REPUBLIKA.CO.ID, JENEWA -- Perserikatan Bangsa-Bangsa (PBB) menilai penghapusan pendidikan untuk anak-anak perempuan di Afghanistan sangat diskriminatif. Karenanya, PBB mendesak pemerintah Taliban untuk membuka kembali sekolah bagi anak perempuan di semua tingkatan.
"Penyangkalan atas pendidikan sekolah menengah dan akses ke universitas jelas diskriminatif, sangat menyusahkan anak perempuan dan perempuan--bersama dengan keluarga dan komunitas mereka--dan sangat merusak negara secara keseluruhan," kata Juru Bicara Komisaris Tinggi PBB untuk Hak Asasi Manusia Marta Hurtado dalam jumpa pers pada Selasa (21/3/2023).
Dia mencatat bahwa minggu ini anak-anak perempuan di Afghanistan seharusnya memulai tahun ajaran baru di sekolah menengah, dengan membawa harapan dan cita-cita mereka. Namun selama setahun terakhir, kata dia, anak-anak perempuan di negara itu tidak diizinkan mengikuti kelas dari tingkat 6 sampai 12.

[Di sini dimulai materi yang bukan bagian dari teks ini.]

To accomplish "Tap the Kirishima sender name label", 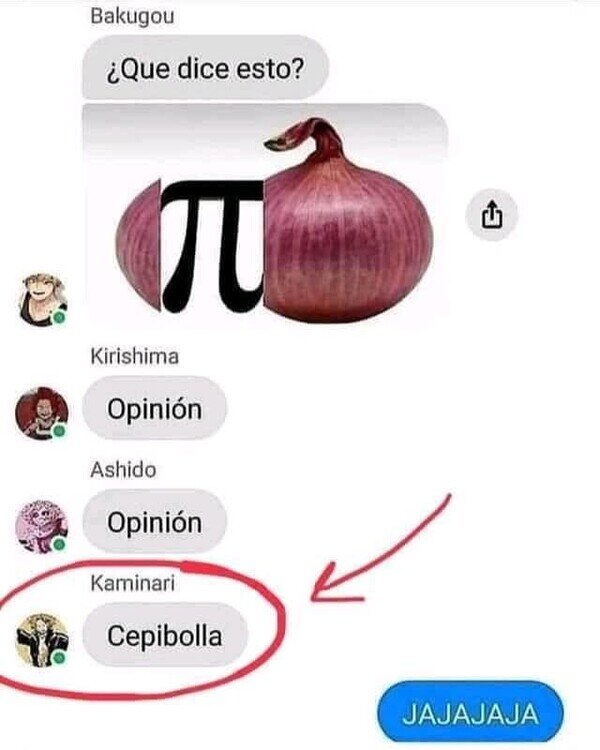I will pyautogui.click(x=135, y=357).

"Kami mendesak otoritas de facto untuk membuka sekolah bagi anak perempuan di semua tingkatan, serta universitas," tutur Hurtado.

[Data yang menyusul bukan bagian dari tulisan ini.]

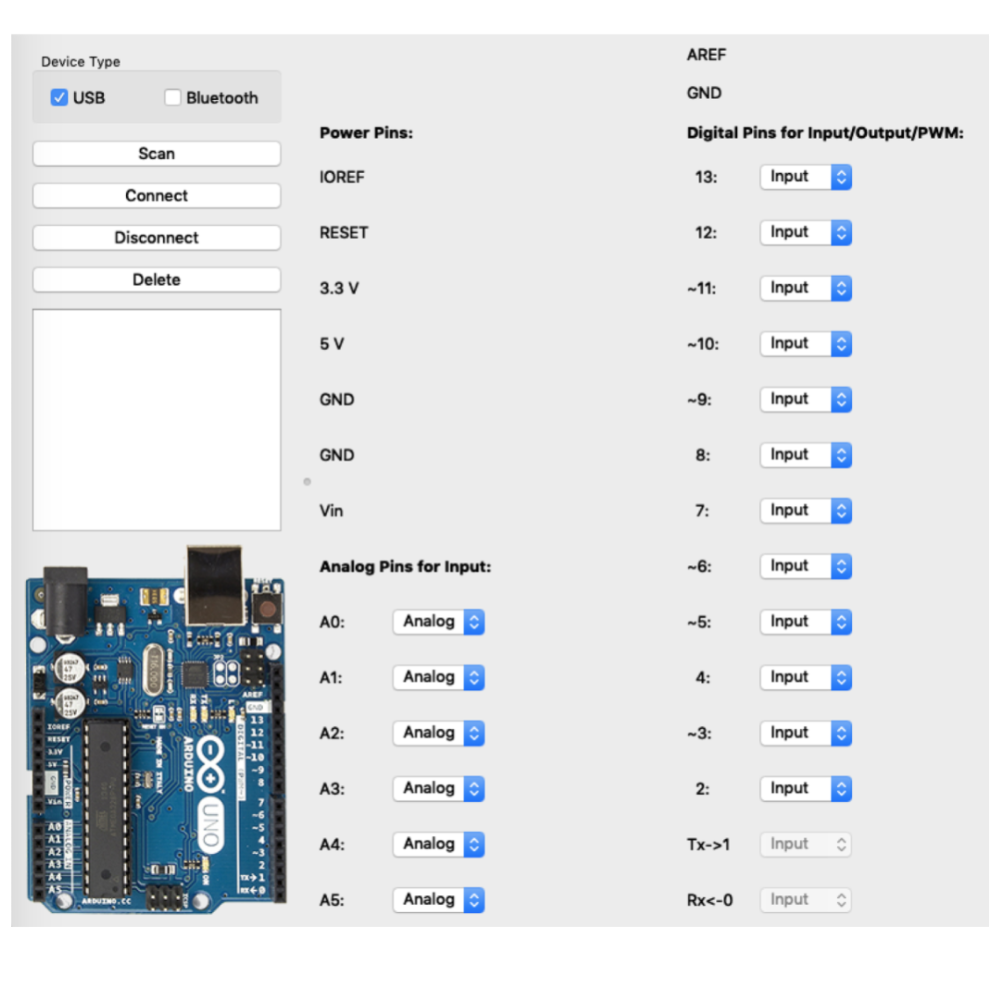
Task: Expand the PWM pin ~5 dropdown
Action: coord(806,622)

Dia menggarisbawahi bahwa dengan menolak hak pendidikan anak perempuan dan perempuan, mereka dibiarkan rentan terhadap kekerasan, kemiskinan, dan eksploitasi--sehingga bisa melemahkan setengah populasi Afghanistan.
Menegaskan bahwa tindakan Taliban tersebut kontraproduktif dan tidak adil, Hurtado mengingatkan bahwa diskriminasi struktural tersebut juga sangat merusak kemungkinan pemulihan dan pembangunan negara itu di masa depan.

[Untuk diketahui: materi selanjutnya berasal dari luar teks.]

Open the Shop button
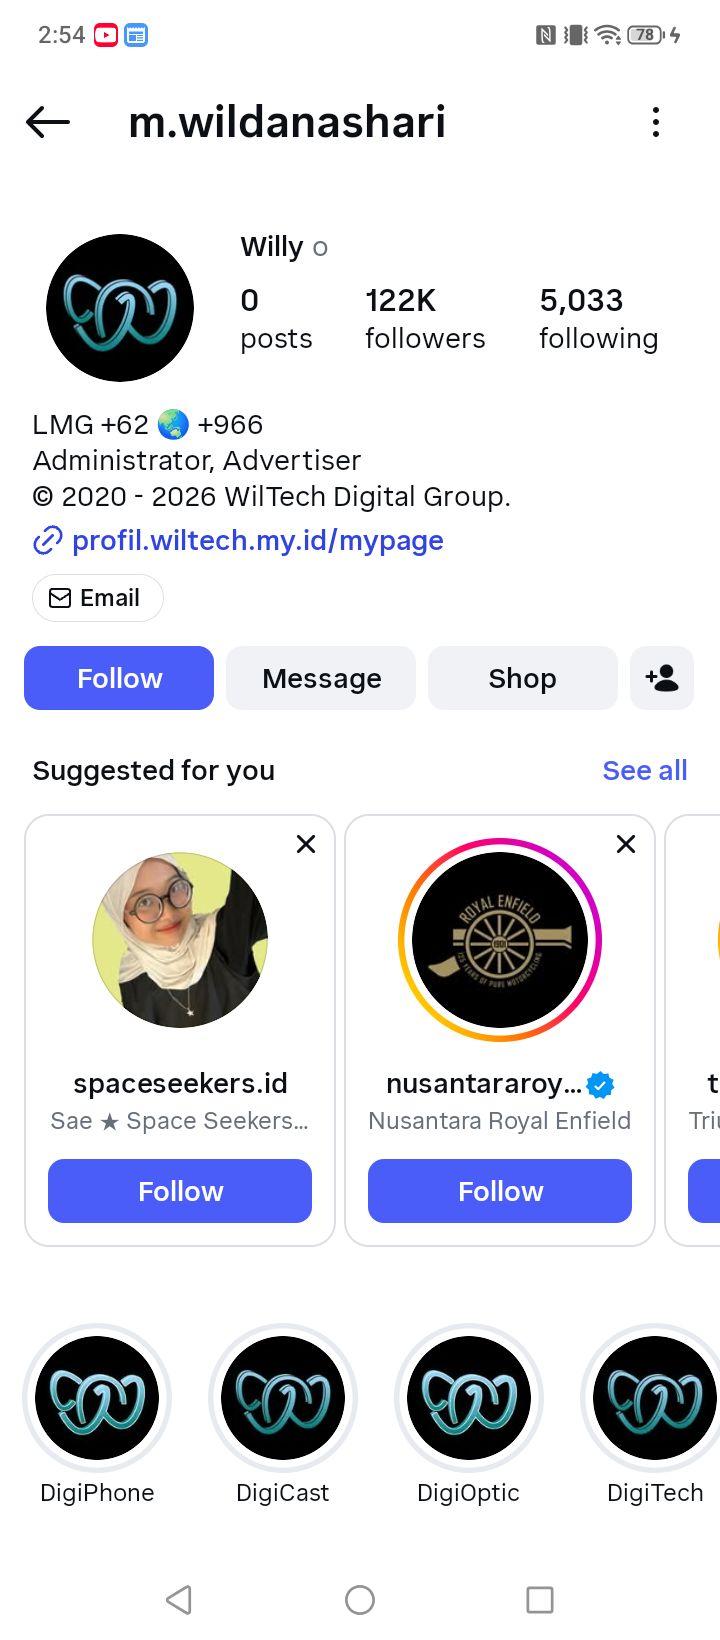(523, 678)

Untuk itu, dia mendesak Taliban untuk memenuhi janjinya dalam memberikan hak pendidikan bagi anak perempuan dan perempuan di Afghanistan.
"Kantor kami mendesak agar mereka menghormati janji ini, tanpa penundaan," ujar Hurtado.
Setelah kembali berkuasa di Afghanistan pada 2021, atau 20 tahun setelah hengkangnya pasukan Barat pimpinan AS dari Kabul, Taliban kemudian melarang anak perempuan mendapatkan pendidikan di sekolah menengah dan di universitas.